= Norfleet Giddings Bone =

American architect

Norfleet Giddings Bone (August 12, 1892 – January 24, 1978) was a landscape architect and civil engineer whose career in the military and the private sector spanned nearly five decades.

==Biography==
He was born in Gainesville, Texas, but received his secondary education and first college degree in New Mexico. In 1911, he graduated from the preparatory department of the New Mexico College of Agriculture and Mechanic Arts (New Mexico A&M) in Mesilla Park. He continued on at New Mexico A&M and received a Bachelor of Science degree in civil engineering in 1915.

Bone served twice in the United States Army. He enlisted first in 1917 and was part of the First Aero Squadron based in New Mexico.

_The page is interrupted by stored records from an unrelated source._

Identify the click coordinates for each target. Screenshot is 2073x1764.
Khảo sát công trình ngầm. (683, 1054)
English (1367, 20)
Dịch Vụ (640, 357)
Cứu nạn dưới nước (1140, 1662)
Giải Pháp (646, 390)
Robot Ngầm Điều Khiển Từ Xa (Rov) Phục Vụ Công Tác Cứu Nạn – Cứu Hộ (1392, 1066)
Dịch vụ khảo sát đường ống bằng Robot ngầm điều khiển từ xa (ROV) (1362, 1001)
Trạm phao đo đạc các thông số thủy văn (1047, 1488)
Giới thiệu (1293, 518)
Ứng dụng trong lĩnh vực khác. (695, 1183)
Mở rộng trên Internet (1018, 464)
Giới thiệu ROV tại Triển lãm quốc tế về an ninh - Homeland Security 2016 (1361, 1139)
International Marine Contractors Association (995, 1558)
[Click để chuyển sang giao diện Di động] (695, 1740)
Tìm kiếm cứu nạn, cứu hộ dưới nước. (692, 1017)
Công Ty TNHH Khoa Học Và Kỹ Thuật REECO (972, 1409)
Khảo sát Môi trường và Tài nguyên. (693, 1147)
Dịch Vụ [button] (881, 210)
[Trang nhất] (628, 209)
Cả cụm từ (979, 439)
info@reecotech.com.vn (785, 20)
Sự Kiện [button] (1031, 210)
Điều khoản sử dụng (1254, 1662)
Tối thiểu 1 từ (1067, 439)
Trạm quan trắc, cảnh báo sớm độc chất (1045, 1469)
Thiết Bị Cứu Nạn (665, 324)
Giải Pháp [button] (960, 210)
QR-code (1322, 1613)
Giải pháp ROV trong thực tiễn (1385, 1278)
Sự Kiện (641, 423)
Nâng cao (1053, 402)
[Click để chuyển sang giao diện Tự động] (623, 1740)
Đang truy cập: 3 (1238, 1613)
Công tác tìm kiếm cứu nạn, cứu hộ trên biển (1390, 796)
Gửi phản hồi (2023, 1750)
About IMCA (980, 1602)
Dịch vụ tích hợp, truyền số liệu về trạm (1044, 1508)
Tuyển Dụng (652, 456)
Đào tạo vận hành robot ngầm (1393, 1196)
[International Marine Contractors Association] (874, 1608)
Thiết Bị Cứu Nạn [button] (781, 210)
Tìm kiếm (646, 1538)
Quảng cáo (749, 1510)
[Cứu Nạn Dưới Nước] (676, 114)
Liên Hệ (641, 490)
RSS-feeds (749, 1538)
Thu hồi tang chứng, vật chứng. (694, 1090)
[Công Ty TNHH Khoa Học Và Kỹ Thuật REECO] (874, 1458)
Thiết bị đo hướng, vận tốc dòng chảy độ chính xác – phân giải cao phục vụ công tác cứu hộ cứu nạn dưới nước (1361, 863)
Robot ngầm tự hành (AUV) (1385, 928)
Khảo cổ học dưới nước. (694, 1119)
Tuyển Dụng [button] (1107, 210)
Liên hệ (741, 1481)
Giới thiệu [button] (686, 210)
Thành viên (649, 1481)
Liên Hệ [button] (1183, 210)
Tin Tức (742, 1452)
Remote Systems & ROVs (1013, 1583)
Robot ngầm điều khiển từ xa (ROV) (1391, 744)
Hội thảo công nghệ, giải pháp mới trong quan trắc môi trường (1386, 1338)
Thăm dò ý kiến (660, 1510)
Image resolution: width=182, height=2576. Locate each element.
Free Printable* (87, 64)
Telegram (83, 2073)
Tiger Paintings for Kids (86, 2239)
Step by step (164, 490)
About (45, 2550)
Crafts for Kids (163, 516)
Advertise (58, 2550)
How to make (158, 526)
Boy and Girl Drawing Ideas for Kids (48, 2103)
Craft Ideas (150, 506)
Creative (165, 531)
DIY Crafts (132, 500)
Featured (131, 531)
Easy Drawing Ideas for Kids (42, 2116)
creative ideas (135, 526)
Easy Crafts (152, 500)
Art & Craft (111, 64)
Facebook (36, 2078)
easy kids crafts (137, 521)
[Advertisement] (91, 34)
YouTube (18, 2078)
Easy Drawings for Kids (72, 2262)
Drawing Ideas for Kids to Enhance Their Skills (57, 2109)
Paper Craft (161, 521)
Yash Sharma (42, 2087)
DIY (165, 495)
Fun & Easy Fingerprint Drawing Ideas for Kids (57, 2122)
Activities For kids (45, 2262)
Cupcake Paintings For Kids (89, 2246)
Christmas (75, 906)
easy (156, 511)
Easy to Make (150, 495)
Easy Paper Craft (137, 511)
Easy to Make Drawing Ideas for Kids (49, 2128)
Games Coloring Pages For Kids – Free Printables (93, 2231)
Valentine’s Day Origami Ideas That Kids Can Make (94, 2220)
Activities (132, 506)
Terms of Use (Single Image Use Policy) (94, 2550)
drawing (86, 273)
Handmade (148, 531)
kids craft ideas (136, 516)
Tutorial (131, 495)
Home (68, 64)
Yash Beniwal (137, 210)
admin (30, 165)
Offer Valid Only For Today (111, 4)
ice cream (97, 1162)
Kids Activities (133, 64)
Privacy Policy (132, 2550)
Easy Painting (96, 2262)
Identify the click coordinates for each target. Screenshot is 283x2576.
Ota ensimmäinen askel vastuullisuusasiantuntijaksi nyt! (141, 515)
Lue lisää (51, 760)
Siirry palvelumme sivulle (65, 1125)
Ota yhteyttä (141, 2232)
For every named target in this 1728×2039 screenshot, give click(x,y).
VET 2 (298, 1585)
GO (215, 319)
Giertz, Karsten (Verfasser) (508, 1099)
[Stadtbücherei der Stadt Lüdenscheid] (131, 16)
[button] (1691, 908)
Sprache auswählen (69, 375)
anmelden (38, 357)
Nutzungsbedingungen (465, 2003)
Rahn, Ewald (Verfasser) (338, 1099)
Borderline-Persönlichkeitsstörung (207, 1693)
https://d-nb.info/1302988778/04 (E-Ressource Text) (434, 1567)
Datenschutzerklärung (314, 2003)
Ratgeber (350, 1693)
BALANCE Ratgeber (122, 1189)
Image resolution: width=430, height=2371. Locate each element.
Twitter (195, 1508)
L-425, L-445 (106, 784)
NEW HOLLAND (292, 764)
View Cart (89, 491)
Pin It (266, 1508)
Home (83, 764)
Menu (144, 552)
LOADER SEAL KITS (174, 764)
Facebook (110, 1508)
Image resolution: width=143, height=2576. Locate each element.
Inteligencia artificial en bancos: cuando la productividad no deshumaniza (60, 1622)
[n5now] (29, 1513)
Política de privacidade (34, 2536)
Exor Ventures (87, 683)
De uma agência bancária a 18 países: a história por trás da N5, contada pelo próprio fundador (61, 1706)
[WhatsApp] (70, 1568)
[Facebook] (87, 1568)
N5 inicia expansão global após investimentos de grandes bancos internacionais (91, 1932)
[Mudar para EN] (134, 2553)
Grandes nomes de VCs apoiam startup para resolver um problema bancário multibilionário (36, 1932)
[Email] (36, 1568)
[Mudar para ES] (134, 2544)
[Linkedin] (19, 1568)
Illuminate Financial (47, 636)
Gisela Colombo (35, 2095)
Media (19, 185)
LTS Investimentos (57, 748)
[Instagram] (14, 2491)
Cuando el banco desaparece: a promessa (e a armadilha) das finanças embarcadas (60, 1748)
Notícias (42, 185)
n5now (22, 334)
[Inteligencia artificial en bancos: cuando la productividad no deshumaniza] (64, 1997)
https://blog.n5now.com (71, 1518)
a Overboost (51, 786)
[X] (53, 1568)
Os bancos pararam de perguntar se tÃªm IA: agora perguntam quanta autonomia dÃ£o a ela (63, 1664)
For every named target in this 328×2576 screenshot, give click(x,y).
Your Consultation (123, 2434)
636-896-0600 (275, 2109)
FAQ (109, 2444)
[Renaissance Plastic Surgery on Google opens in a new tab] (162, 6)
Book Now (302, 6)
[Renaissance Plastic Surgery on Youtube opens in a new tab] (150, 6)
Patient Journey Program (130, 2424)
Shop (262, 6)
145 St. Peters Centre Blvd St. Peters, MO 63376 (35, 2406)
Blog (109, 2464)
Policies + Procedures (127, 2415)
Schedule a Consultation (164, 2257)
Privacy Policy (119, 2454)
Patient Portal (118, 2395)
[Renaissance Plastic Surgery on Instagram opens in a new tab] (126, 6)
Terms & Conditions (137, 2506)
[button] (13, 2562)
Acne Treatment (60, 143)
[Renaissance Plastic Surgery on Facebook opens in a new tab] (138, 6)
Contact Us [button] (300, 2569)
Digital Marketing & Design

Between 1917 and 1920 he served tours in England, France and Germany. He left military service in 1920 but rejoined in 1927 after having received a second Bachelor of Science degree (1923), this time in landscape architecture from Texas A&M University.

During his second enlistment, he served with the United States Army Air Corps based at Fort Sam Houston in San Antonio, Texas. While there, he was appointed the assistant to the Quartermaster General. During this enlistment, which ended in 1932, he also served as the Supervising Landscape Architect and Landscape Engineer at Randolph Air Force Base in San Antonio, and as a supervisor of landscape design at Barksdale Air Force Base in Shreveport, Louisiana.

Upon leaving the Army for a second time in 1932, Bone continued to work in the fields of landscape design and civil engineering for the National Park Service (NPS), the Army Corps of Engineers, and the Texas State Parks Board (now the Texas Parks and Wildlife Department). While with NPS, he was first assigned to work at Balmorhea State Park in Texas, but in 1936 became the acting superintendent for Bastrop State Park, also in Texas. His contributions at Bastrop included designs for a footbridge across Copperas Creek, as well as general landscape design and the landscaping around Smithville Dam at Copperas Creek.

Bone's work with the Army Corps of Engineers occurred during World War II, at which time he was charged with maintaining the landscaping of the flying fields at military bases in the San Antonio area. During the 1950s and early 1960s, he served at the Texas State Parks Board as the regional supervisor of the Austin, Dallas and Gainesville areas, retiring in 1963. He died in 1978, aged 85.